Lizard Acres (noted as Lizard on topographic maps) was a train stop just north of Surprise, Arizona. The stop is near current day Grand Avenue and Bell Road in Surprise, Arizona. The site also held a cattle farm.

== History ==
In the 1940s, ranchers from Holbrook, Arizona, R. S. Spurlock and J. C. Wetzler were looking for land for a proposed 1,900 acre site for a new ranch. Their search led them to land one mile east of where the intersection of Grand Avenue and Bell Road is today. Spurlock is rumored to have declared "Jumpin' Jehosophat, this country isn't fit for raising anything but lizards!" As a result, the ranch was nicknamed "Lizard Acres,” but officially was called Circle One Livestock Company.

In the early 1960s, the ranch held 13,000 cattle.
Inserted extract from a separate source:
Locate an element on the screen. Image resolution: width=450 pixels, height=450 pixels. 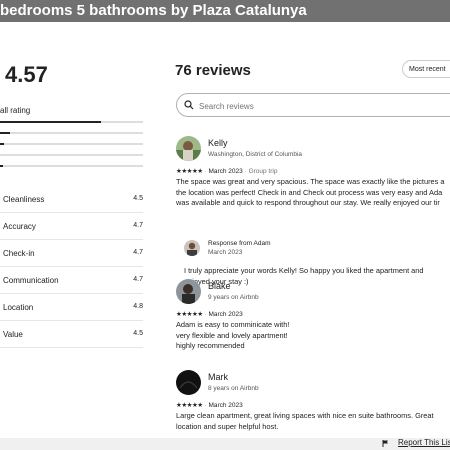
sort-dropdown: Most recent is located at coordinates (426, 69). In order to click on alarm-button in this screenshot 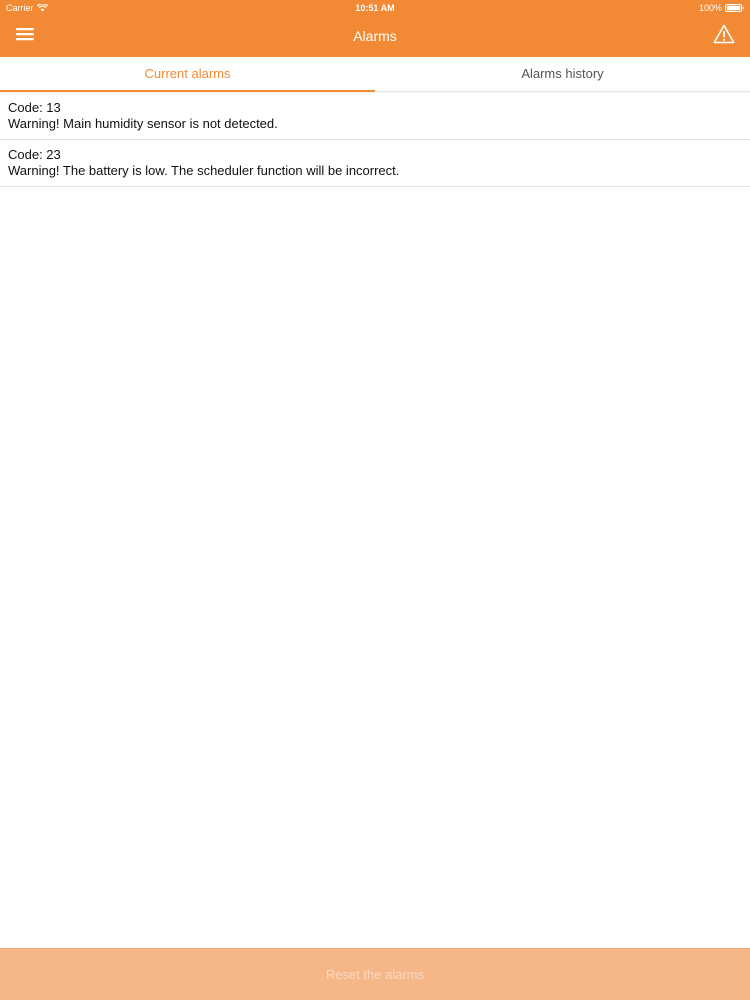, I will do `click(724, 36)`. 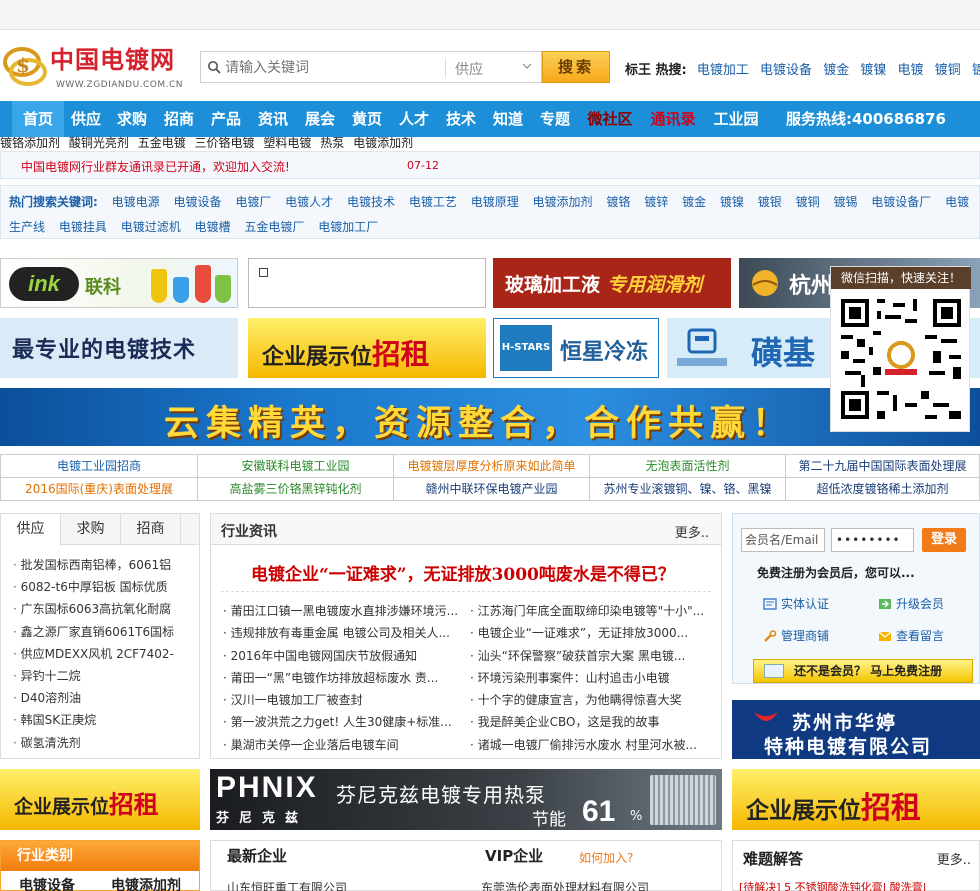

The Circle One Livestock Company ranch was one of the leading cattle operations in the southwest. In Surprise’s early years, the ranch loaned equipment and workers to assist in the town’s creation and maintenance of its roads. Throughout the 1960s and into the early 1970s, the ranch began selling parts of its land to Del E. Webb to build Sun City West, Arizona, a retirement community.

== Legacy ==
Although the ranch known as “Lizard Acres” is gone, a sign bearing the name remains along the BNSF (former Santa Fe) railroad tracks that run adjacent to Grand Avenue, 1/2 mile north of Bell Road.

A pub in Sun City West also bears the name, paying homage to the cattle ranch that stood on the land it now calls home.

An art installation in Scottsdale, Arizona is named after the former ranch as well. Designed by artist Joe Tyler, who remembers the ranch from his childhood, it features many steel animals and plants.